There's enough complexity that this problem would probably best be divided into pieces, because we have two subproblems that we need to handle.

The second of these is an independent problem; if all we want to know is whether a line is valid, it doesn't matter where it came from. So, we should handle that in a separate function that's focused only on that narrow problem. Among other benefits, this allows us to test that function separately. The way we can detect this easily is to use the strip method on our line of text to throw away spaces, tabs, or newlines that appear on either end of the line; at that point, if there are any characters left, they're relevant, unless the first character is a # character, in which case the line entirely consists of a comment.


def is_line_of_code(line: str) -> bool:
    line = line.strip()

    return len(line) > 0 and not line.startswith('#')

At that point, we're left with a problem very similar to the "count lines in file" problem we solved in lecture and the line_count.py example from the Exceptions notes, with the main difference being that we need not to count lines that aren't considered lines of code.

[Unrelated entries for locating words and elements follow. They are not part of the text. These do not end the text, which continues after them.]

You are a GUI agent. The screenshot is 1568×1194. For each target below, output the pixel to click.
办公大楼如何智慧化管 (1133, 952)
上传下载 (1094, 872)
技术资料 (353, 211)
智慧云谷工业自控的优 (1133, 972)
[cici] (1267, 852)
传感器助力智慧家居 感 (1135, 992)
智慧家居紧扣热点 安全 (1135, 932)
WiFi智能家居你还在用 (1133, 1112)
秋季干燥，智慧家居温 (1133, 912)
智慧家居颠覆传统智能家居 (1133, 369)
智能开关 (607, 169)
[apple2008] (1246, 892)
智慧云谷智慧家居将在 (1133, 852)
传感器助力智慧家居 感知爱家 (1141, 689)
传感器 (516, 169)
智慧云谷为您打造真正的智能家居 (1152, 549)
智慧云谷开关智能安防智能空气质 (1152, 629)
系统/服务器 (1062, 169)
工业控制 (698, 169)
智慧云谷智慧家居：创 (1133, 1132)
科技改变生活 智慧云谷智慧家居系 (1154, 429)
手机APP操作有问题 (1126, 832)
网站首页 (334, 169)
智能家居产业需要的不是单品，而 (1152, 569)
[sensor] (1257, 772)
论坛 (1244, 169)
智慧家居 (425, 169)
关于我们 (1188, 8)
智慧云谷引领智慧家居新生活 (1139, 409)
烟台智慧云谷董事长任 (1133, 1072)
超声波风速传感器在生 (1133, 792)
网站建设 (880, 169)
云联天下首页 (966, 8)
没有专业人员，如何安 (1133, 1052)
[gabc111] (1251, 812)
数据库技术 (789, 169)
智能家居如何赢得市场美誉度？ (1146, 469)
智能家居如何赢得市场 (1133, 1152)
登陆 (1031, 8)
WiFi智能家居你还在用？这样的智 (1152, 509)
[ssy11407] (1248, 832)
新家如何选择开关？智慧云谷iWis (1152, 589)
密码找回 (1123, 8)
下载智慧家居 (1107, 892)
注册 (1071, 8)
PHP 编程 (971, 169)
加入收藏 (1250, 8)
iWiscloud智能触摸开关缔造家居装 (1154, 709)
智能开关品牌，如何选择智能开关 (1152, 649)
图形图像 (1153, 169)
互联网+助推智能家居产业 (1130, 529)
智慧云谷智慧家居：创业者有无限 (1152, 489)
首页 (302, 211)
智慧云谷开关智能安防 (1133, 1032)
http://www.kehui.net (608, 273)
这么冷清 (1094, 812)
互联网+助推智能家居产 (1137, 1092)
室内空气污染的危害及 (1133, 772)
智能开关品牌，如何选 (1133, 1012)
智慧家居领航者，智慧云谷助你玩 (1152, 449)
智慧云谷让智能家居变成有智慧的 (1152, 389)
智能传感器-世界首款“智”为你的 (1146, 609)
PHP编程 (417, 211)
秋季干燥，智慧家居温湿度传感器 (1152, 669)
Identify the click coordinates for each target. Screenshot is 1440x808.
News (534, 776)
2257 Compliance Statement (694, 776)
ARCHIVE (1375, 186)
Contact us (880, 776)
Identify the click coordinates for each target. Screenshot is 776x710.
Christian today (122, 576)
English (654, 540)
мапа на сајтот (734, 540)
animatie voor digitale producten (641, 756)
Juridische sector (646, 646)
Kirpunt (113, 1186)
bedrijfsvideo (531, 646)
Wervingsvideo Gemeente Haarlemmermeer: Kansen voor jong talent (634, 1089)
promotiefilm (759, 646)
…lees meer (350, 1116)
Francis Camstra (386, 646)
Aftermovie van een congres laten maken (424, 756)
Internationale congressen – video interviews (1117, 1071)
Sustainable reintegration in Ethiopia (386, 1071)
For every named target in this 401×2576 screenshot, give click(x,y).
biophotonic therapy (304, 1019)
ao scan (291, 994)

def lines_of_code(script_path: pathlib.Path) -> int:
    script_file = None

    try:
        script_file = script_path.open('r')

        code_lines = 0

        for line in script_file:
            if is_line_of_code(line):
                code_lines += 1

        return code_lines
    finally:
        if script_file != None:
            script_file.close()

You may notice that we've got a try statement, but that we haven't actually caught any exceptions. This is in line with the problem's requirements, though, because what we want is two things:

  1. A failure to read the file to completion leads to the failure of the function. We don't care what kind of failure that is. For that reason, any exception can (and should) be allowed to propagate to the caller of this function.
  2. The file must be closed, even if reading the file fails at some point along the way. That's what the finally clause on the try statement ensures; it runs whether we've succeeded or failed.